Trane updates Fort Smith job cut plans; 205 jobs lost by year end

by The City Wire staff ([email protected]) 163 views 

The Trane manufacturing plant in Fort Smith will see 123 jobs cuts no later than Aug. 2, according to a letter sent Wednesday (June 23) from Trane officials to the city of Fort Smith.

Another 76 layoffs will hit by September, with 6 layoffs planned in December, according to the note from Becky Steph, a human resources leader for Ingersoll Rand in Tyler, Texas.

The cuts presumably are part of a layoff plan the company first announced Feb. 19. However, Steph’s note was the first to suggest a permanent job loss.

“Based on the information currently available, the Company will permanently terminate approximately 123 employees at its Fort Smith facility on or about August 2, 2010. Additional layoffs are anticipated to occur in or about September, 2010 (approximately 76 employees), and in or about December, 2010 (approximately 6 employees),” according to the Trane statement received Wednesday by the city.

On Feb. 19 the company said 197 hourly and 15 salaried jobs would be cut by the end of 2010 as part of a production shift to a Trane plant in Florida. Prior to the Feb. 19 notice, Trane employed about 455 in Fort Smith (415 hourly and 40 salaried positions).

Trane’s plan could negate what was an emerging positive trend for manufacturing employment in the Fort Smith area.

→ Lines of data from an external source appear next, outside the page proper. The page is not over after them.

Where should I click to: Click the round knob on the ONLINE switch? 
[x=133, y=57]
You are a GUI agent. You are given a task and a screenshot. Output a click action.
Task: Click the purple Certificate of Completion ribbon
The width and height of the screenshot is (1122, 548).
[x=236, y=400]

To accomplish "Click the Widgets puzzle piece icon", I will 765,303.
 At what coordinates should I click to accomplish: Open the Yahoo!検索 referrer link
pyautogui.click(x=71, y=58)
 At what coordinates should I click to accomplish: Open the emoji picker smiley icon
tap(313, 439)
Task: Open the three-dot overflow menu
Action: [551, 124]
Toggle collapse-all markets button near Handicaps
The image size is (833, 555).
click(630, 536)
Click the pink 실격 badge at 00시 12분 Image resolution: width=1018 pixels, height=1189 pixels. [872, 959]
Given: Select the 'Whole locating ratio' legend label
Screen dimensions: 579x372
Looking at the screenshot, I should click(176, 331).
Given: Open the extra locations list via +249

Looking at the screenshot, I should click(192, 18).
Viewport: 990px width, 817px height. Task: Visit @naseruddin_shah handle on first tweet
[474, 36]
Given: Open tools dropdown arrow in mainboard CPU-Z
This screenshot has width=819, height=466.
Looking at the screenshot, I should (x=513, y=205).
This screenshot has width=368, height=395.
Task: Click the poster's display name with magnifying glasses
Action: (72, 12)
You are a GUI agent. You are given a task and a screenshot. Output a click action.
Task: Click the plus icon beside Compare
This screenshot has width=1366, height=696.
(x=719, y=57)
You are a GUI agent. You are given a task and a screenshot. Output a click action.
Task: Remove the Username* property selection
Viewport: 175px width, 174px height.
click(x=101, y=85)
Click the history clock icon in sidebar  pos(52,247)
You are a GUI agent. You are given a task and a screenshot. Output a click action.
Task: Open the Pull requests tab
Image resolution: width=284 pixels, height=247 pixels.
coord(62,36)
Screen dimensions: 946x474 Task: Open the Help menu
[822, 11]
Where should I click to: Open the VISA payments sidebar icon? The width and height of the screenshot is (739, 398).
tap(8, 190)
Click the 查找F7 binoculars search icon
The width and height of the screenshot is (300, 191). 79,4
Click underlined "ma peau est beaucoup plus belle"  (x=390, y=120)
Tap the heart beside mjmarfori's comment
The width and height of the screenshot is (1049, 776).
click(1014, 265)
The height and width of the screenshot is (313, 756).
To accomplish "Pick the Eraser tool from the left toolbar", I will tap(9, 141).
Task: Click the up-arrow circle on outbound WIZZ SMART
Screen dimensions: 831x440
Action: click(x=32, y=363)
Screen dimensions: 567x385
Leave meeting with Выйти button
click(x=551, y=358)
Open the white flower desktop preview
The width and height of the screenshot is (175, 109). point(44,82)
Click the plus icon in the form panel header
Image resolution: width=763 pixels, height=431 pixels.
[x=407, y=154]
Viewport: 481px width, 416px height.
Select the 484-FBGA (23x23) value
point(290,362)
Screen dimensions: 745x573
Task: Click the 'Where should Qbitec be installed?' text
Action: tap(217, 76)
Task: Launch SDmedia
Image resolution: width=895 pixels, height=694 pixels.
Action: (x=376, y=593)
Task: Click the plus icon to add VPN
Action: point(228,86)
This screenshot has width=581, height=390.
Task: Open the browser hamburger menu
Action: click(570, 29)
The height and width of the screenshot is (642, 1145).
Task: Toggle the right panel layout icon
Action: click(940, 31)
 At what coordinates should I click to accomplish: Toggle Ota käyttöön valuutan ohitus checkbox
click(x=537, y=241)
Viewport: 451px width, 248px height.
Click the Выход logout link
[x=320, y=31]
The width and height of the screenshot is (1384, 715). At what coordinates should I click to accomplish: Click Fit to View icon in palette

Fort Smith’s metro area unemployment rate fell in April to 7.6%, which marked three consecutive months of declines since the rate peaked at 8.9% in January. The April report showed that manufacturing jobs held steady following a decline that began in early 2006 and leveled off in late 2009. The April report estimated 21,400 metro manufacturing jobs, down from the 21,500 from March 2010. The March report was the third straight month of job increases in the sector. Unfortunately, April manufacturing jobs were 3.6% fewer than in April 2009.

Fort Smith metro manufacturing employment has taken a big hit in the past decade. Employment in the sector is down 29.9% from a decade ago when January 2001 manufacturing employment stood at 30,700.

Also, Arkansas’ manufacturing employment rose from 164,400 in April to an estimated 165,300 in May, a gain of 0.54%. The number of manufacturing jobs is up 4.8% between January and May 2010. More encouraging is that the battered manufacturing sector in Arkansas had more jobs in the sector during May (165,300) than in May 2009 (164,900).